▶ _Written instruction A_
From the Cygwin sed post below, quote the passage from "Wednesday, December 7, 2011" to "itself so simple.", word for word.
▶ _Written instruction B_
According to the Cygwin sed post below, why was the change sed made to the line endings a problem for the author? Answer in one to three sentences.
▶ _Written instruction C_
Translate this sentence from the Cygwin sed post below into Spanish: "Somewhere I got the idea that cygwin sed could be forced to output files as windows files if the input filename is given with a colon or backslash in the path name."
=== Passage to read ===
Wednesday, December 7, 2011

Stop Cygwin sed adding ^M

So, when I used sed on my files, it would convert windows ascii text to linux ascii text and changing the CRLF on the end of each line of every file it touched to just ^M, regardless of if it made the requested other substitution. This royally screwed up Tortise SVN's ability to tell if the file had been seriously changed. My search for the answer led me to a lot of interesting discoveries about how cygwin deals with file types, ways to finesse how it deals with file types (most of which didn't work), and then the answer itself so simple.

On the cygwin message boards, all the moderators could manage was snarky comments saying "read the FAQ about text mounts":

http://www.cygwin.com/ml/cygwin/2002-01/msg01432.html

Here's some not entirely clear additional info that this is happening during the i/o redirection process and not in sed:

http://www.cygwin.com/ml/cygwin/2002-01/msg01433.html

The basic concept from the above was that the problem I'm having is the standard behavior for cygwin sed; it's supposed to do this. So, what are text mounts? Never really got the feeling I learned for sure, but it seems to have something to do with how the file system was mounted by Cygwin initially? Here may be the faq on text modes:

http://www.cygwin.com/cygwin-ug-net/using-textbinary.html

Somewhere I got the idea that cygwin sed could be forced to output files as windows files if the input filename is given with a colon or backslash in the path name. However, after beating on xargs to make it do that, the output was still not a windows format (backing up ideas from the second link above).
=== Data shown ===
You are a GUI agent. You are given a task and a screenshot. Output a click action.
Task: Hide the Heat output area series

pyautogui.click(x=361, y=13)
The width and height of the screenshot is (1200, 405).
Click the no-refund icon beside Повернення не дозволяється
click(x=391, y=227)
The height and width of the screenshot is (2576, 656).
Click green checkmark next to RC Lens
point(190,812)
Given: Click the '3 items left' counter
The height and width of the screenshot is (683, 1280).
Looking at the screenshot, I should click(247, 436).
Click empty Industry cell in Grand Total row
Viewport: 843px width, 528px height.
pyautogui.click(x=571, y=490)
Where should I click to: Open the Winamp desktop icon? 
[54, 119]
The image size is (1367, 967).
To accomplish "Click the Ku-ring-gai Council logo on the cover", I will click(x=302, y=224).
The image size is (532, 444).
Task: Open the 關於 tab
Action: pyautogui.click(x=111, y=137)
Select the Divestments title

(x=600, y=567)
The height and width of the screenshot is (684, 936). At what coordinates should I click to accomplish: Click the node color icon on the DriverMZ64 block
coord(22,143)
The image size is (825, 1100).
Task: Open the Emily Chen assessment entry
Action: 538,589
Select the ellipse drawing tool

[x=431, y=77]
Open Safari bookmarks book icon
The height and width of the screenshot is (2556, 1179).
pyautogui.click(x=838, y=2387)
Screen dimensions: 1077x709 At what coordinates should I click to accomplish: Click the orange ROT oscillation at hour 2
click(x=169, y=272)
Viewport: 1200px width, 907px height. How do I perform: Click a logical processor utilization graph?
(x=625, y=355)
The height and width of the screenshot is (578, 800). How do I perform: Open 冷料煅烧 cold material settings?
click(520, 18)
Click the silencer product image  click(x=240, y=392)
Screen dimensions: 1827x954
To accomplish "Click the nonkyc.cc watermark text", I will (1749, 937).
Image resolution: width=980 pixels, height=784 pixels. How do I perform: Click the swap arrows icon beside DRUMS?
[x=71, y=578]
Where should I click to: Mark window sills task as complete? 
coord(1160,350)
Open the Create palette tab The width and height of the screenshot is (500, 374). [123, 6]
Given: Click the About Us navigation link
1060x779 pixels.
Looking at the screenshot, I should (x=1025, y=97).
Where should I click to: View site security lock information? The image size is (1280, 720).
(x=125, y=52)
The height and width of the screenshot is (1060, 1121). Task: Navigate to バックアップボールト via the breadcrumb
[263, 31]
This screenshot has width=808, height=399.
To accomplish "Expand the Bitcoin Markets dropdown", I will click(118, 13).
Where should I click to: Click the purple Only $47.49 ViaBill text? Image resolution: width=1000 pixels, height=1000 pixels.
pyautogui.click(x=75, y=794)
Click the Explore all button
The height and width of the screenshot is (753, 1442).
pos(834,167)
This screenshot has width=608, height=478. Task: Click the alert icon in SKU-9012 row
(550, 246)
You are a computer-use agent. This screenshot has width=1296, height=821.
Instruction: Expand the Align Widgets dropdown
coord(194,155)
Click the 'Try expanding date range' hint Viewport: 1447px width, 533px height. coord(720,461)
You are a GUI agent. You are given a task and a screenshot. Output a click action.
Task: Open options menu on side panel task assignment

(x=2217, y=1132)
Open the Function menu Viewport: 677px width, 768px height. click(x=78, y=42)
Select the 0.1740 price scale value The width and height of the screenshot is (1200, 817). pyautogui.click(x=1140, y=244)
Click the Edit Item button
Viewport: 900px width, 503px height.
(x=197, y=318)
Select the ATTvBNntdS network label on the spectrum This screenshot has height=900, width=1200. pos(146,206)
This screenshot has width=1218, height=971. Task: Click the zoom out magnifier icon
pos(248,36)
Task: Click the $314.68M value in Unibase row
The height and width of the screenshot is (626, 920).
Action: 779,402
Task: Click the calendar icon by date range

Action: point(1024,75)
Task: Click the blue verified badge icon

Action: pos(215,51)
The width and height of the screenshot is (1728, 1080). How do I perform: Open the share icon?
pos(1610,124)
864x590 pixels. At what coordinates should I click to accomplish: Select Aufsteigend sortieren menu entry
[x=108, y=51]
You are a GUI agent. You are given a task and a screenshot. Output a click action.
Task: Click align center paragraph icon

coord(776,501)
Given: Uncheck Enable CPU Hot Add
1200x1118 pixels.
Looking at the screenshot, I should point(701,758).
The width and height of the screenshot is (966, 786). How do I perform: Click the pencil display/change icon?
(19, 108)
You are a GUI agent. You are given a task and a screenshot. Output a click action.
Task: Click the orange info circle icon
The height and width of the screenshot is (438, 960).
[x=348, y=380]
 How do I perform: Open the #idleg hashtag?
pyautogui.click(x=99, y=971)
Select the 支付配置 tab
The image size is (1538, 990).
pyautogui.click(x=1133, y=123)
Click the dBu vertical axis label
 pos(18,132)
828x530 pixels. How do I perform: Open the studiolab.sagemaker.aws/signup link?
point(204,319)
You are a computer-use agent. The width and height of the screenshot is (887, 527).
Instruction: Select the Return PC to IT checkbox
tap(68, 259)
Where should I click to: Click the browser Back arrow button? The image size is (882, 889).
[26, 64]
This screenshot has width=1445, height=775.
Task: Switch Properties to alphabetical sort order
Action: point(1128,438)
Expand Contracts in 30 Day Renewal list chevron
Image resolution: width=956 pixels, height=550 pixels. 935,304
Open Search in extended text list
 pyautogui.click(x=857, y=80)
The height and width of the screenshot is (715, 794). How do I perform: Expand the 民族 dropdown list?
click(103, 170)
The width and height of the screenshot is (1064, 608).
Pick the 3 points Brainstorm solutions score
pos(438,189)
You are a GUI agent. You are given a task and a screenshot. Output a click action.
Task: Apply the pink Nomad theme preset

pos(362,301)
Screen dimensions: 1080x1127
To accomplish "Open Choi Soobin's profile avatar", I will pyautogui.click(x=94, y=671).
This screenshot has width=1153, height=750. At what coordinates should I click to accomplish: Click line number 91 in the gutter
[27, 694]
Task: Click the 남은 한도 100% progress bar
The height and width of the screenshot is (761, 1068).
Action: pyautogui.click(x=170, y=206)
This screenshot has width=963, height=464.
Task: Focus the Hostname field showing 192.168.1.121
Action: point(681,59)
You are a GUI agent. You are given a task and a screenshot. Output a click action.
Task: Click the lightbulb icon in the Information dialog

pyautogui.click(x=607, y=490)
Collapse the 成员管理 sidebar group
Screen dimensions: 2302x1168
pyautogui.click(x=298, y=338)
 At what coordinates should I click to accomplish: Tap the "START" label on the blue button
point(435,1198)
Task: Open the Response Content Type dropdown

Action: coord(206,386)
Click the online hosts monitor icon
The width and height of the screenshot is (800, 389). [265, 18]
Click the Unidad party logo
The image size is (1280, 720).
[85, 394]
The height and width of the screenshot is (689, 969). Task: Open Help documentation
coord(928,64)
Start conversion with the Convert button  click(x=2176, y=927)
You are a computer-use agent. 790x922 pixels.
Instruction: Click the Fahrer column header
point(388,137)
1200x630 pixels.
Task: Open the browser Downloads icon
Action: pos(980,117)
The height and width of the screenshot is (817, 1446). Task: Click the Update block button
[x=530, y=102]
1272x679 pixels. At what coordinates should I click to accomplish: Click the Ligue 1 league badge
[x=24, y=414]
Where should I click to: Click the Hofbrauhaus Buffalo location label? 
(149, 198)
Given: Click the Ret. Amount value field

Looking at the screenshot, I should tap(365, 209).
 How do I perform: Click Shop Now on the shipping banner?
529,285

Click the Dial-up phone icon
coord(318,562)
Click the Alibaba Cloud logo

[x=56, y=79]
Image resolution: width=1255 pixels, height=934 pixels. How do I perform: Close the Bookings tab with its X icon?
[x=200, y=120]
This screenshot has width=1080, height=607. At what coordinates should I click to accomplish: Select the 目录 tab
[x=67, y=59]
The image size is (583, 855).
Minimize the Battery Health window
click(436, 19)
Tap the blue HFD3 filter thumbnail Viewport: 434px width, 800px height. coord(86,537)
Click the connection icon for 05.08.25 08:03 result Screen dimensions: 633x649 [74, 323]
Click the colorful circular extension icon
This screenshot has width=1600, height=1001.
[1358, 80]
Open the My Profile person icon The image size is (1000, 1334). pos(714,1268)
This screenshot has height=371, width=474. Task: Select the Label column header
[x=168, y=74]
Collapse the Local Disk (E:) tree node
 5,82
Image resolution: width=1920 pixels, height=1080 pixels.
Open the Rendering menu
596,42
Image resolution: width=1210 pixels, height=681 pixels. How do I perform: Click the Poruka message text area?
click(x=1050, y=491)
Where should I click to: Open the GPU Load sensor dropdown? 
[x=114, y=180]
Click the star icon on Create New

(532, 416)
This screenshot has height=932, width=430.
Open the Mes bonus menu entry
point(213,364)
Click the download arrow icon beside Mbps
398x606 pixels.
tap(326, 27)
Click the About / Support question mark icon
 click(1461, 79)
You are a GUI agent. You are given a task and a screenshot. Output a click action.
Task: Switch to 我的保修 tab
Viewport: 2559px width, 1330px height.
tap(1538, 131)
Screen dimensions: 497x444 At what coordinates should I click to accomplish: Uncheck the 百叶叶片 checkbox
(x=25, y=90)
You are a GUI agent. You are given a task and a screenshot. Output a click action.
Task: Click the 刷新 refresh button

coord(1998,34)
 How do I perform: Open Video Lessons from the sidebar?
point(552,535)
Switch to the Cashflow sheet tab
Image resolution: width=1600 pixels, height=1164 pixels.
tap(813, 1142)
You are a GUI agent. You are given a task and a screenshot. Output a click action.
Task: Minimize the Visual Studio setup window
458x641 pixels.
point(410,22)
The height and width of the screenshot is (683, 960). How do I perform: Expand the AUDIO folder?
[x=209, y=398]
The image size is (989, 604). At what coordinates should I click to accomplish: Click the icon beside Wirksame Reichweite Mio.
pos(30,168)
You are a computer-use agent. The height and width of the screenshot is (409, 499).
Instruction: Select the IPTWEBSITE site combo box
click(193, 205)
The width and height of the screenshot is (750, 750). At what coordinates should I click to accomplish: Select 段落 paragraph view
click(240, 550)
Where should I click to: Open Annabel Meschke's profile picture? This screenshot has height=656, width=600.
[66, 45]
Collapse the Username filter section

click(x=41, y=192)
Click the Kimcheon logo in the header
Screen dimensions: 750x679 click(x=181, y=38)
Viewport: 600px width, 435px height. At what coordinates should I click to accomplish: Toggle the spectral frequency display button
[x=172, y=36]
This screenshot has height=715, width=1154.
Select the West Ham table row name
===
▶ _Worked answer A_
Wednesday, December 7, 2011

Stop Cygwin sed adding ^M

So, when I used sed on my files, it would convert windows ascii text to linux ascii text and changing the CRLF on the end of each line of every file it touched to just ^M, regardless of if it made the requested other substitution. This royally screwed up Tortise SVN's ability to tell if the file had been seriously changed. My search for the answer led me to a lot of interesting discoveries about how cygwin deals with file types, ways to finesse how it deals with file types (most of which didn't work), and then the answer itself so simple.

▶ _Worked answer B_
Sed altered the line ending on every line of every file it touched, even when it didn't make the requested substitution. This royally screwed up Tortise SVN's ability to tell whether a file had been seriously changed.

▶ _Worked answer C_
En algún lugar me surgió la idea de que se podía obligar a cygwin sed a generar archivos como archivos de Windows si el nombre del archivo de entrada se daba con dos puntos o una barra invertida en la ruta.